In this article you will learn what the stopping distance is and how it can be calculated - so you are fit for the driving test!
[(speed in km/h : 10) x (speed in km/h : 10)] + [(speed in km/h : 10) x 3] = stopping distance (normal braking)
If a vehicle moves with 100 km/h, the complete stopping distance is 130m, because:
Reaction distance 30 m + braking distance 100 m = 130 m stopping distance.
At half the speed, i.e. 50 km/h, the stopping distance is considerably less:
15 m reaction distance + 25 m "normal" braking distance = 40 m stopping distance.
[(speed in km/h : 10) x (speed in km/h : 10)] : 2 x [speed in km/h : 10] x 3 = stopping distance (dangerous braking)
If a hazard braking manoeuvre is carried out, the stopping distance is 80 m, as the stopping distance is reduced to 50 m, while the reaction distance remains the same.
Even if these formulas sound theoretical, it is essential for drivers to understand them.
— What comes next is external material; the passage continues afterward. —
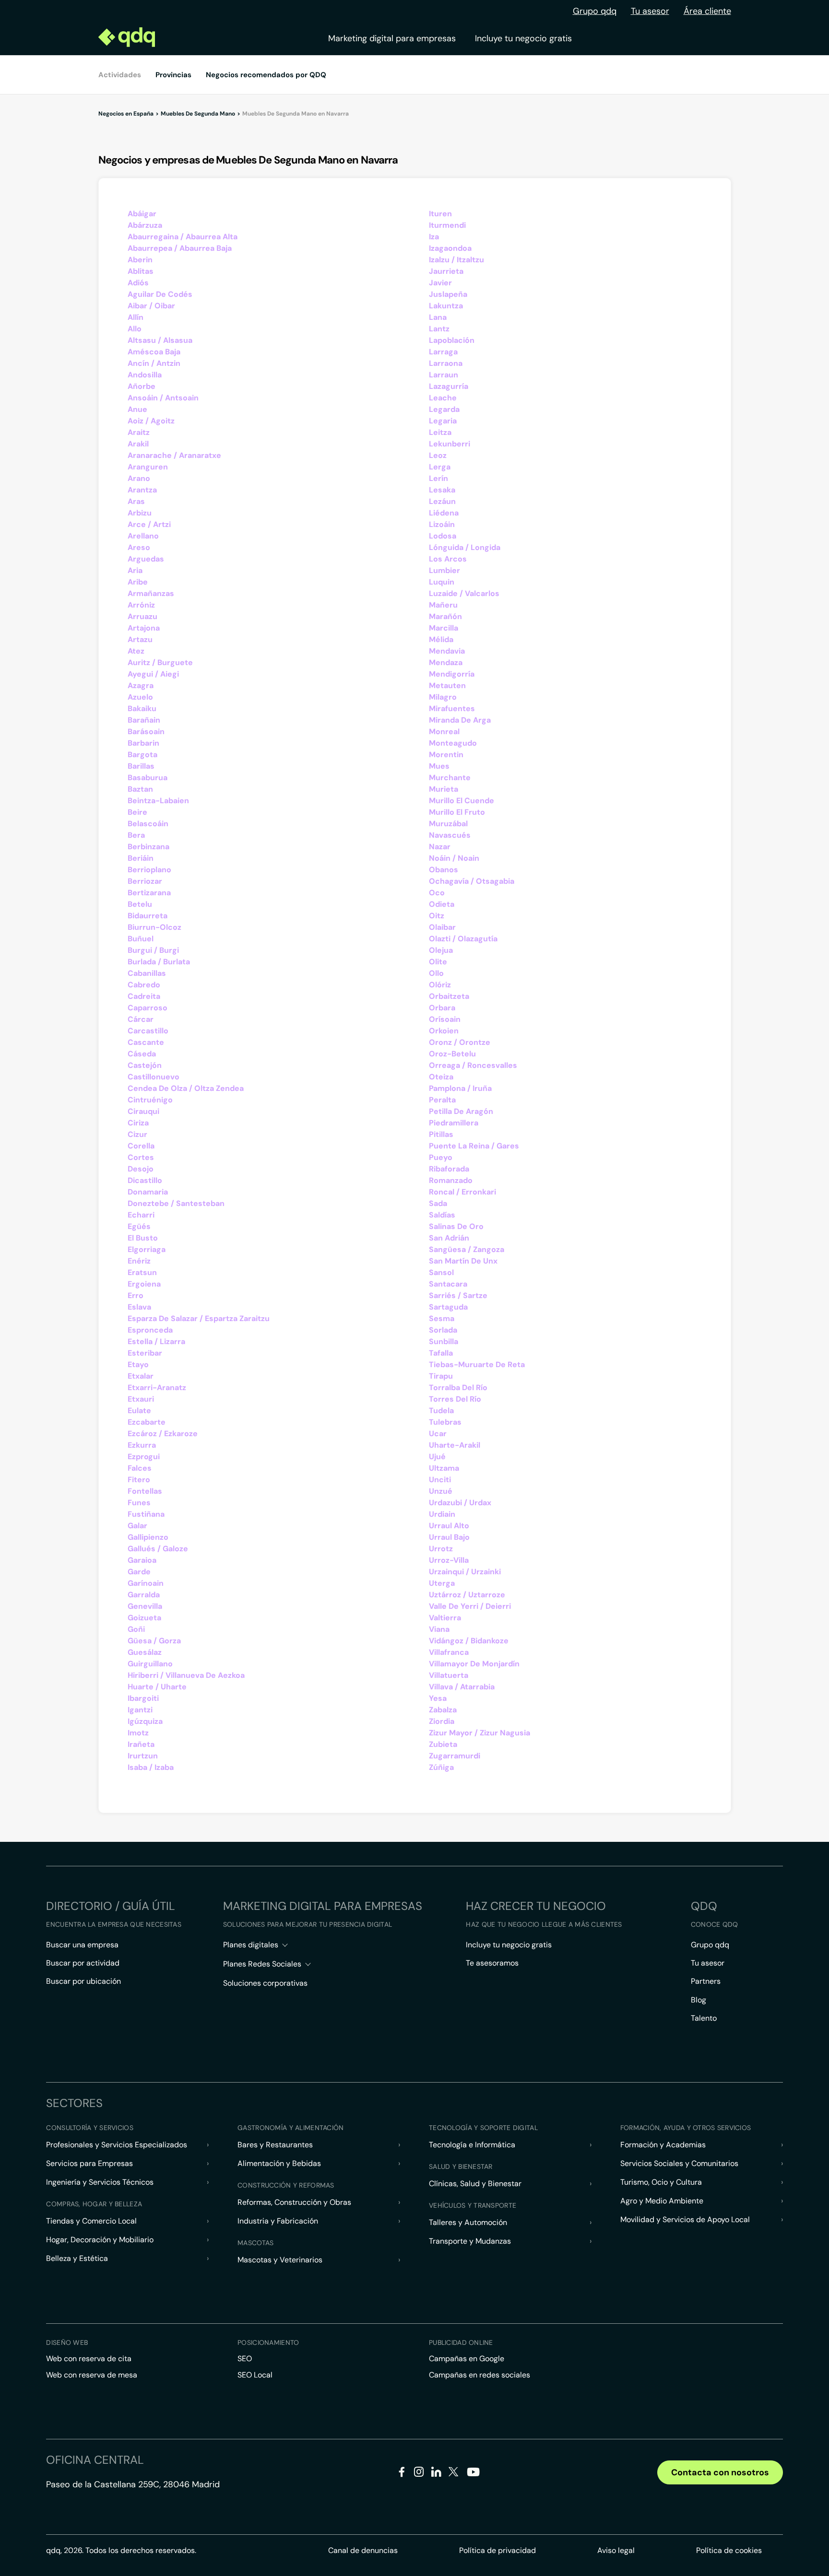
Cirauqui (143, 1111)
Numbers can be used to illustrate why it is so important to observe speed limits.
Did you know that at 60 km/h you already have a braking distance four times as long as at 30 km/h? What's the reason? The braking distance increases exponentially to the speed, not linearly. At a speed of 30 km/h the car is already at nine metres, while at 60 km/h the braking distance is already 36 metres.